Diffuse Optical Brain Imaging
In collaboration with NINDS we have the opportunity to work with two patient groups, each offering a unique opportunity in terms of both patient benefit and scientific research. The first group being war veterans with head injuries where shrapnel is still present in the head. The second study group is children with hemi-spherectomies due to early brain dysfunction. In both cases we aim to study functional behavior in the brain using Near Infrared Spectroscopy (NIRS).
In the first case, the interest is whether in certain key diagnostic areas for brain function we can monitor the veterans as well as we could with fMRI. These patients have suffered traumatic head injury and are in need of careful quantitative monitoring tools. Obviously in the case of the presence of shrapnel we cannot subject the patient to an MRI so an equivalent modality for monitoring structural and functional parameters of the brain is essential. The scientific challenge here will be in studying the effects of the presence of metal in the brain region on optical imaging. The second case is based on a patient group with hemi-spherectomies, composed of children with severe epilepsy or other neurological disorders.
A key area of interest and study for the clinicians here is the evolution of brain plasticity. Moreover, in a fundamental point of view, this work leads to two extremely interesting studies. First, we need to examine the real effect of void regions on reconstruction methods. The second more interesting area is that of being able to determine if we are really seeing activation. Here, uniquely, we can use the empty side of the head as a control, to examine the effects of skin and skull on the depth penetration and signal.
The study has strong clinical interest, first in the usefulness of using NIR technologies in monitoring non-fMRI suitable patient bases, in both study groups. Secondly (and most importantly), the study on hemi-spherectomy patients will also provide useful information on brain plasticity. Here the Clinicians aim to test 4 hypotheses as part of the study:
- Homologous area adaptation, predicts that the homologous area in the unaffected hemisphere can assume a genetically/anatomically predetermined role previously subserved by the lost hemi-sphere.
- Cognitive map change, predicts that there will be a cognitive map change based upon functional experience with implications for surrounding brain areas.
- Compensatory masquerade, predicts that a pre-existing process in the unaffected hemi-sphere can be adapted to a new behavioral role without any plasticity occurring.
- "Limited real-estate," predicts that the remaining hemi-sphere will have to host the array of cognitive processes normally distributed across two hemi-spheres. That will result in the capacity of the hemi-sphere being filled earlier in development than normal with a cost to cognitive processes normally developed late in development (e.g., social cognition).

Activity: Duplicate this part of the diffuse optical brain imaging text word for word, starting at "- Compensatory masquerade, predicts" and ending at "any plasticity occurring.".

Material supplied:
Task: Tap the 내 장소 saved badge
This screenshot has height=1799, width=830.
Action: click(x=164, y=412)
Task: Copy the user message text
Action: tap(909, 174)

Task answer:
- Compensatory masquerade, predicts that a pre-existing process in the unaffected hemi-sphere can be adapted to a new behavioral role without any plasticity occurring.